There was an editor in Washington who was always finding fault with the President and writing things against him. One day a friend said to Mr. Lincoln that if only he would invite that editor to call to see him and pay him a little attention, the man would probably be pleased about it, and turn around and say good things of him. But Abraham Lincoln answered with that honest pride which had won the hearts of the people and made them trust him. "I never have done an official act for my own personal political power," he said; "and I shall not do it now. I have not invited Horace Greeley and

other editors of much more importance and patriotism than this editor to call upon me, and I shall not ask this one." And he did not.

But there was one letter which Horace Greeley, then the editor of the New York Tribune, a leading Republican paper, wrote him a week after the battle of Bull Run which must have grieved the President much. "You are not considered a great man," wrote Mr. Greeley. And then he went on to say that if Mr. Lincoln was sure that we could never recover from the defeat at Bull Run, he ought not to carry on the war any longer, to have more men killed, but should call a peace conference at once, and arrange with the South; and he begged him not to think of himself; but to do what he thought right and that Greeley would help him.

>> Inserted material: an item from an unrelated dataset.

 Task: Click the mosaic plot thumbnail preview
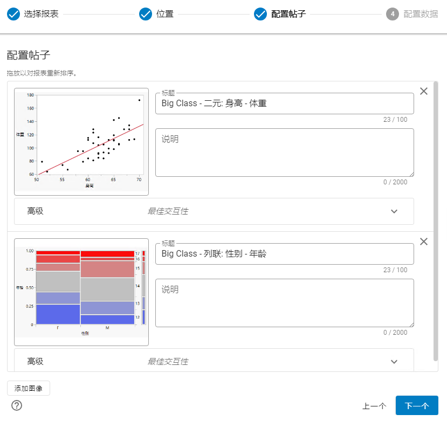(81, 291)
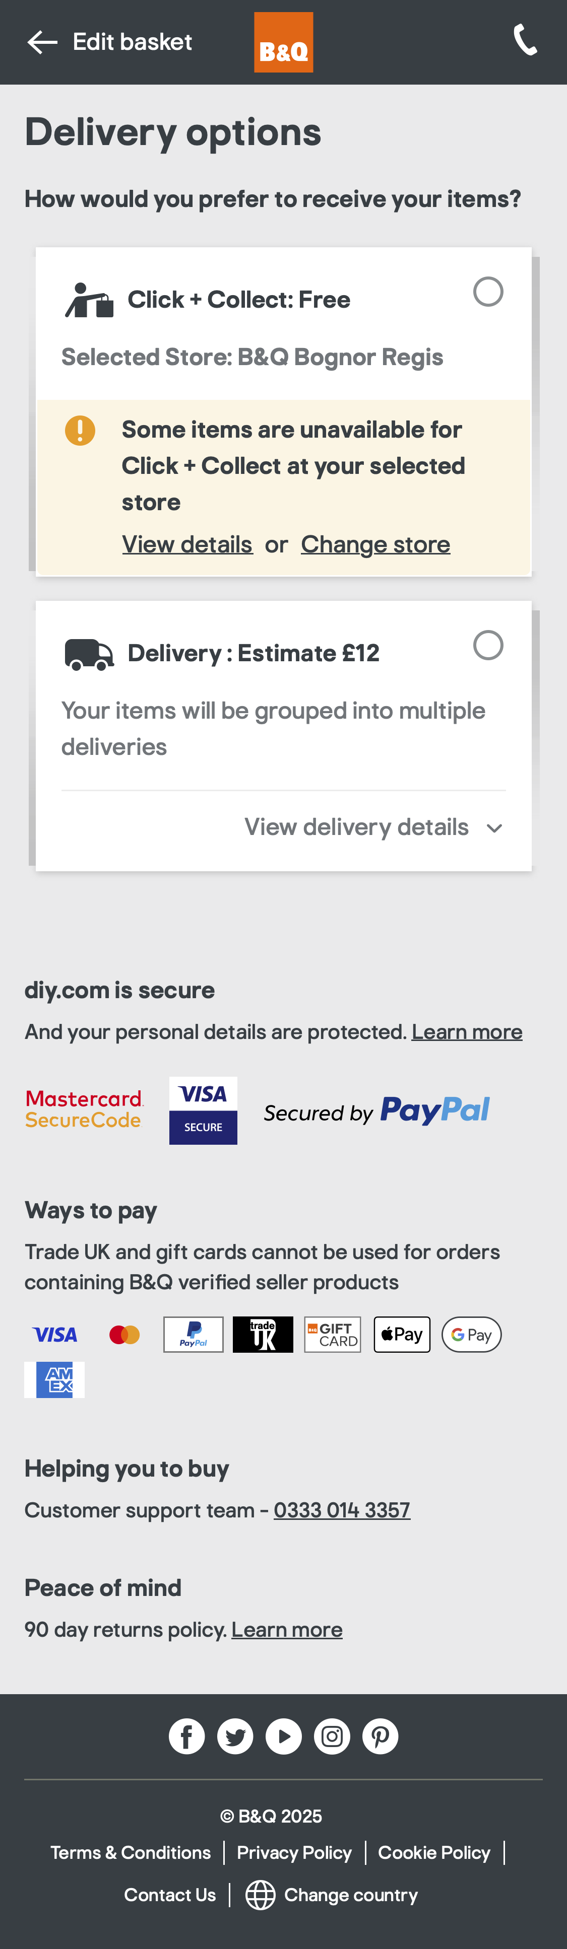This screenshot has width=567, height=1949.
Task: Open Terms & Conditions in the footer
Action: click(x=130, y=1852)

But though some men thought with Greeley that all was lost because of one defeat, all were not so; the faith of the people swept back in a great tide of loyalty. Congress was true; men came into the army to more than fill the places of those lost; the Governors of the States offered troops and hurried them forward to Washington. In it all the President was calm in speech and manner, however his heart ached; and he began to show his great ability in administrating affairs, which, it was said of him "enabled him to smooth mountains of obstacles

and bridge rivers of difficulty in his control of nien." On the night after the battle of Bull Run he began to plan out what next the army should do, and when people came to him with their advice and their plans, he was all ready to tell them a story and send them away, not letting them know at all what was in his own mind, for that would have spoiled all.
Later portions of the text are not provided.